Defendant fled the area in the Ryen station wagon, which authorities found abandoned in Long Beach. Defendant's theft of the Ryen station wagon is evidenced by the presence of the same unique California Institution for Men-issued brand of loose tobacco on the floorboard of the Ryen station wagon. There were also two cigarette butts in the car. One was from a manufactured cigarette and the other was hand-rolled and contained the same unique tobacco. Pursuant to testing conducted prior to trial, saliva analysis of the two cigarette butts showed they were smoked by a "non-secretor." The ABO blood type of the person who smoked the manufactured cigarette butt was determined to be type A. Defendant's blood type is A. He is also a non-secretor, as is 20 percent of the population. A stain on the door-jam of the Ryen vehicle was human blood, type AB, consistent with Peggy and Jessica Ryen. A hair fragment found inside the vehicle was consistent with defendant's pubic hair.

And:

Additional evidence showed the killer not only chose his weapons from the hideout house, he also returned to the hideout house to clean up after committing the murders at the Ryen home. Luminol testing of the shower stall and bathroom sink in the hideout house was positive, a result consistent with the presence of otherwise invisible blood residue. Positive luminol readings in the shape of foot impressions were also obtained on a carpet and in a closet. Hairs recovered from the drain trap in the bathroom sink were consistent with Jessica's, and a hair recovered from the shower drain was consistent with Doug's.

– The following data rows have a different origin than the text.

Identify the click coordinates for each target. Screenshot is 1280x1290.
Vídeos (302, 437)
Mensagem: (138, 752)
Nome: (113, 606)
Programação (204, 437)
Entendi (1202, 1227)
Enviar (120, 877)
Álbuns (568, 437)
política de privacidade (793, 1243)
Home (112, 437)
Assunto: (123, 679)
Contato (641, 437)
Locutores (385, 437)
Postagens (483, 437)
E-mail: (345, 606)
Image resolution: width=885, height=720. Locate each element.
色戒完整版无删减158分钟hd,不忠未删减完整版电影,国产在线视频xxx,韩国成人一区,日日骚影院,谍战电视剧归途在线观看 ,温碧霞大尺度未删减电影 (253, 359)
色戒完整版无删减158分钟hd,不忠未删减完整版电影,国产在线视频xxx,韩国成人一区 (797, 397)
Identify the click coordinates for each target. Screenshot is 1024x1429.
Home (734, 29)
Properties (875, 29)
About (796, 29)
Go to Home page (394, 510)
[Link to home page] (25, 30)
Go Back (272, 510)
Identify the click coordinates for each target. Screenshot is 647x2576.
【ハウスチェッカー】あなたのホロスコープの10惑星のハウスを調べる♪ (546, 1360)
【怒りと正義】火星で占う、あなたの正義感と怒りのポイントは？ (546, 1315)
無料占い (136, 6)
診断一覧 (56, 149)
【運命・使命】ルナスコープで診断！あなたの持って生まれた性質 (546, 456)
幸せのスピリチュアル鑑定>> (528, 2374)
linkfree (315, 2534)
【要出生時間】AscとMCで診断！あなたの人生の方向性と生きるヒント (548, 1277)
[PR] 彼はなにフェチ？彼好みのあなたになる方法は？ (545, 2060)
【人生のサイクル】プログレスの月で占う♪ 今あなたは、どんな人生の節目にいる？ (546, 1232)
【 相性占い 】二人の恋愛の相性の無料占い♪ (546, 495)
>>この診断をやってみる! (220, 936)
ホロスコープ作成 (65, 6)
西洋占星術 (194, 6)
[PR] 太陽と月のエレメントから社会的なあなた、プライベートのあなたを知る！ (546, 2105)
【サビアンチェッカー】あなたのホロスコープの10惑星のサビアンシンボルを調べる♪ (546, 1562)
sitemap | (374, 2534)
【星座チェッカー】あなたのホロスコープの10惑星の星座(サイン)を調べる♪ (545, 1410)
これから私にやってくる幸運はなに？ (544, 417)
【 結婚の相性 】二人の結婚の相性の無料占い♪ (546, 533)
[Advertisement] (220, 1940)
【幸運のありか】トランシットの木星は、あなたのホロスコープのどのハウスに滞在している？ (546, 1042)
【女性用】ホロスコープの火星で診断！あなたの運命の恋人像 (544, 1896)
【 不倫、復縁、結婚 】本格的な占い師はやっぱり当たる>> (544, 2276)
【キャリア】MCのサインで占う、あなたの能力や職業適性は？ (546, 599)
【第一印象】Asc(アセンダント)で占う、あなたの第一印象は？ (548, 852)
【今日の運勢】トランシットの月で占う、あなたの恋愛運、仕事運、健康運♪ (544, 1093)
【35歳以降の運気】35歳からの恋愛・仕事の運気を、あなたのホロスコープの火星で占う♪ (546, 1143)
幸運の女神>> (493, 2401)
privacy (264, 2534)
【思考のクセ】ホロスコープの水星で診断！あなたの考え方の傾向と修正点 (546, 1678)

Despite the foregoing evidence tying defendant to the hideout house, to the Ryen house, and to the Ryen vehicle, defendant took the stand in his trial and denied that he ever entered the Ryen house or station wagon. (97 RT 5327; 98 RT 5492.) He claimed that after learning he would not be getting any help from his girlfriend, he simply walked from the hideout house on the night of the murders, occasionally stopping drivers to ask for directions to Mexico. (97 RT 5435-38; 98 RT 5449-50; see also Cooper v. Brown, supra, 510 F.3d at p. 913.)

As the California Supreme Court concluded regarding the evidence of defendant's guilt:

It is utterly unreasonable to suppose that by coincidence, some hypothetical real killer chose this night and this locale to kill; that he entered the [hideout] house just after defendant left to retrieve the murder weapons, leaving the hatchet sheath in the bedroom defendant used; that he returned to the [hideout] house to shower; that he drove the Ryen station wagon in the same direction defendant used on his way to Mexico; and that he happened to wear prison issued tennis shoes like those of defendant; happened to have defendant's blood type, happened to have hair like defendant's, happened to roll cigarettes with the same distinctive prison issue tobacco, and so forth. Defendant sought to discrete or minimize each of these items of evidence, but the sheer volume and consistency of the evidence is overwhelming.

Gov. Schwarzenegger was right to resist calls to commute Cooper's sentence.